The State Education Department is taking its show on the road this year, hosting a number of conferences to help teachers prepare for the upcoming school year.
Engage-OK kicked off Monday morning at Broken Arrow High School. More than 1,000 educators and administrators crowded the high school, ready to bone up on new state and federal standards for the coming year.
They were all also preparing themselves for larger class sizes and fewer resources.
State School Superintendent Joy Hofmeister compares this year's legislative session to walking on broken glass.
School budgets were cut and Oklahoma teachers are now the lowest paid in the nation. Still, Hofmeister said we can't afford to let our children suffer the consequences.
“Because, what we know is our students aren't going to be able to wait. They are in need of the best education for the first grade, second grade, third grade. They don't get a do-over year.

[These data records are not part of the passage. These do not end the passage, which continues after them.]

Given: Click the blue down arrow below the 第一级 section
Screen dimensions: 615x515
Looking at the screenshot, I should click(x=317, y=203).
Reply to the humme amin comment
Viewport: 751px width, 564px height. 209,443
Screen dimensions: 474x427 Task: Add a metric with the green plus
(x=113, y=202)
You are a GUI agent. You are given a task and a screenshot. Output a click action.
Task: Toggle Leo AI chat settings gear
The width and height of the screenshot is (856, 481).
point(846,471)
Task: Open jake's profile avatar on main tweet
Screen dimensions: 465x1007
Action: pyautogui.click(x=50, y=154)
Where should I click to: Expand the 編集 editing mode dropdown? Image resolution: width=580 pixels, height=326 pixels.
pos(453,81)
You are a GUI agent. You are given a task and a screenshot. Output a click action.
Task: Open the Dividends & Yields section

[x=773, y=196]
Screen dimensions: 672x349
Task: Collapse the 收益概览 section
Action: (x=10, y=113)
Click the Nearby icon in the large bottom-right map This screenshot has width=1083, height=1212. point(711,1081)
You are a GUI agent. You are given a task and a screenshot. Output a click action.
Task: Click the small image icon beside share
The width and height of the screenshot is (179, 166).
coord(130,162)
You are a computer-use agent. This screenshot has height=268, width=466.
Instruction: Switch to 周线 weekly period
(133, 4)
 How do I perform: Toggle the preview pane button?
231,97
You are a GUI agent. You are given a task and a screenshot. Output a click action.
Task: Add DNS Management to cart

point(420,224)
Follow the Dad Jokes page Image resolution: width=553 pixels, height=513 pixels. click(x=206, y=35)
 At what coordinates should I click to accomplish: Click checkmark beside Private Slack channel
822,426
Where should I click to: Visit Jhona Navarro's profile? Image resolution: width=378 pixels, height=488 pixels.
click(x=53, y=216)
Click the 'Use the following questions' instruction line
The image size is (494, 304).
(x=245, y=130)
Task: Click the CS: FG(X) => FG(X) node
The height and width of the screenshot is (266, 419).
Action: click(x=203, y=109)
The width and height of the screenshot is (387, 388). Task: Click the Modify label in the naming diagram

We have got to get it right,” she said.
Many of the break-out sessions focused on the changes that will be expected of teachers in the coming year; it’s becoming something of a ritual.
Math teachers, for example, are being asked to embrace their fourth new set of standards in the last four years.
Nonetheless, the educators we spoke with remain generally optimistic, although many at the conference also had a message for parents.
Pretty Water teacher, Maggie Bennett said, “We're going to take care of your children. We're going to make sure they get the education they need. But stay involved with the legislature. Pay attention to how our legislators are supporting, or not supporting, public education.”
At the opening of the conference, Hofmeister played a story on an Iowa teacher leadership initiative that I reported on earlier this year.
She’s trying to get a similar program established in Oklahoma. The legislature has approved the concept, but, so far, not found the money to pay for it.
The Broken Arrow conference continues Tuesday, and similar conferences will be held this month in five other locations throughout the state.